Top 6 Valuation Characteristics Startup Owners Should Know
Are you willing to get your business evaluated? Although a higher value looks good on papers, an unrealistic one can cause trouble. Moreover, this number is an opinion estimated by a professional and the actual market value may vary. However, you can still analyse if your business is valued right with these characteristics:
- Realistic Projections: Financial growth and projections form the basis of a valuation. Thus, for the estimate to be realistic, the growth rate in the estimate projection should be achievable.
- Market Conditions: The economic conditions of your business market are essential factors in calculating the value of a business. For this, financial information should be taken from similar companies (comparables) with a similar business model, growth, geography, and development.
- Intangible Assets: When investing in a startup, investors prioritize options in terms of product strength, entrepreneurial team, and the market. Using strengths while acknowledging weaknesses and focusing on the product and market potential can help. Moreover, adding previous entrepreneurial experience (if any) can also aid a better valuation estimate.
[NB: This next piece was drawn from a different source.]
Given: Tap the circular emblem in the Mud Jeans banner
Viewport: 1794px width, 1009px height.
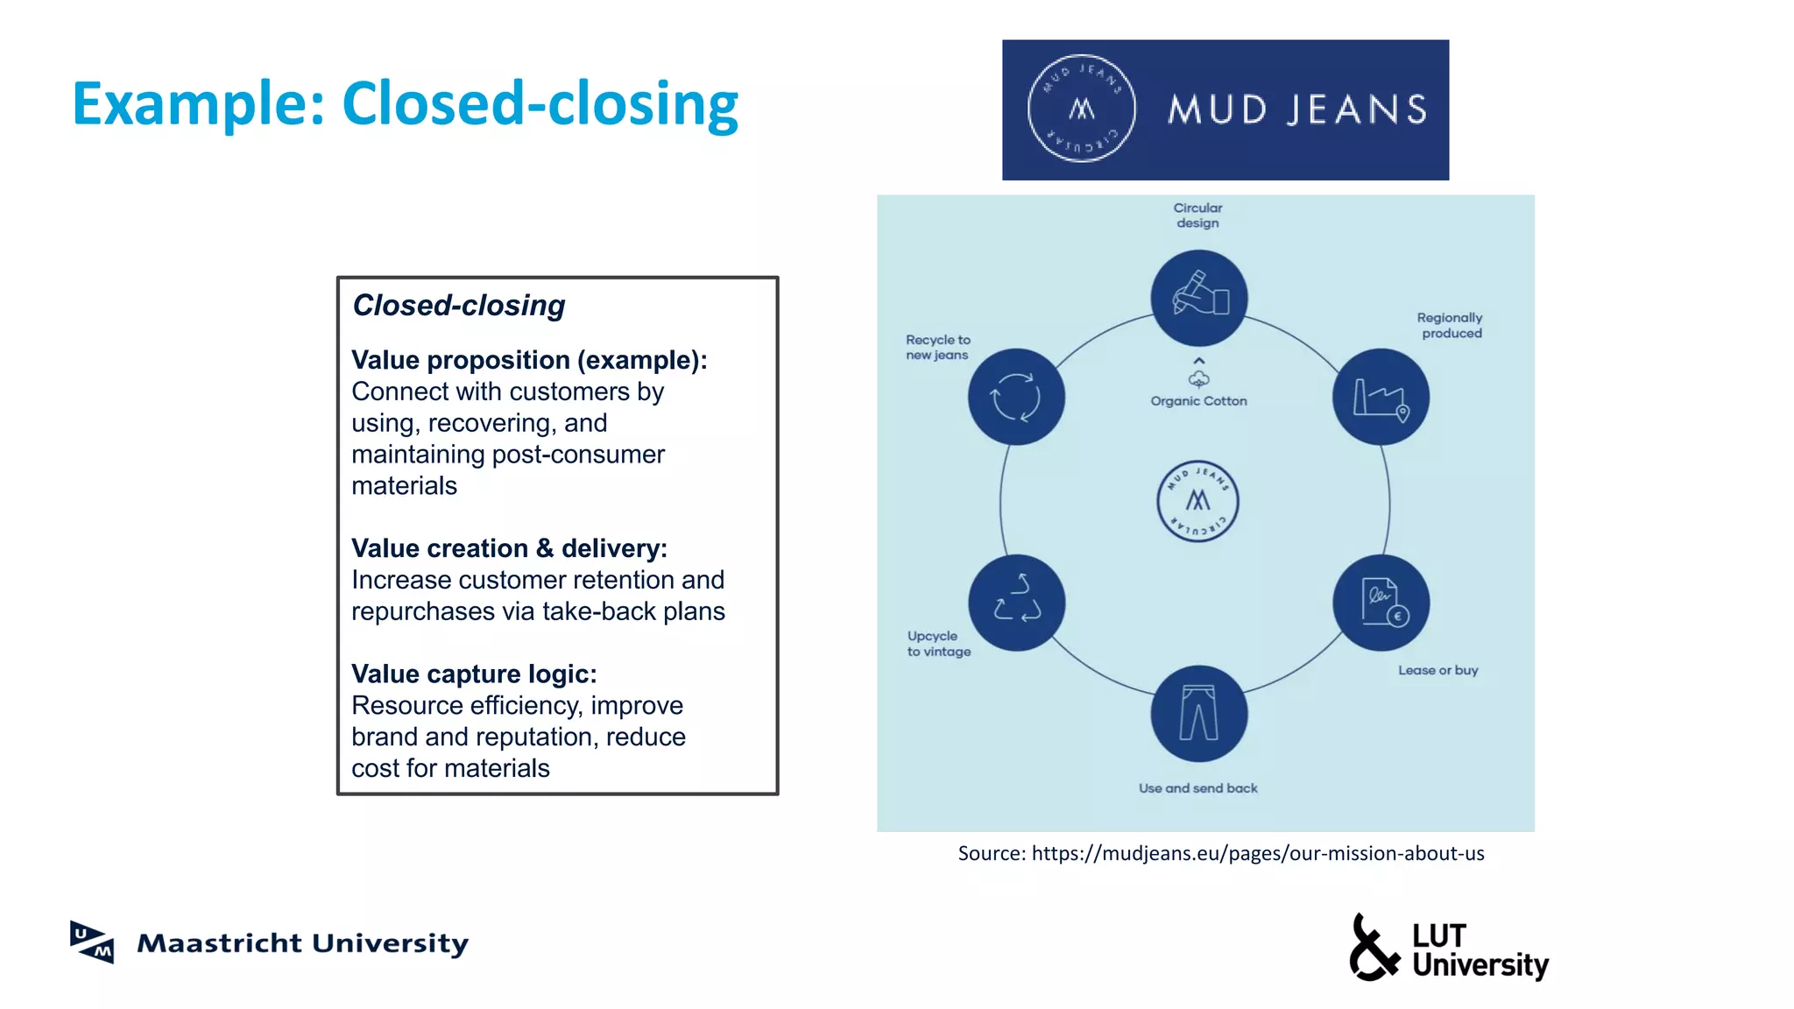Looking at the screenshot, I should tap(1081, 109).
- Story: Every business has a story associated with it. So, if you have a strong one justifying your choice of market, product, and target audience, you can get a higher valuation.
- Presentation: Even the best products fail to attract attention if the package isn’t attractive. Thus, the way you present your business values and assumptions play a huge role.
- Future-Proofing: Besides fundraising, you can use your startup valuation as a metric of growth as well. You can create a measurable benchmark by using repeatable business valuations that deploy a defined set of methodologies.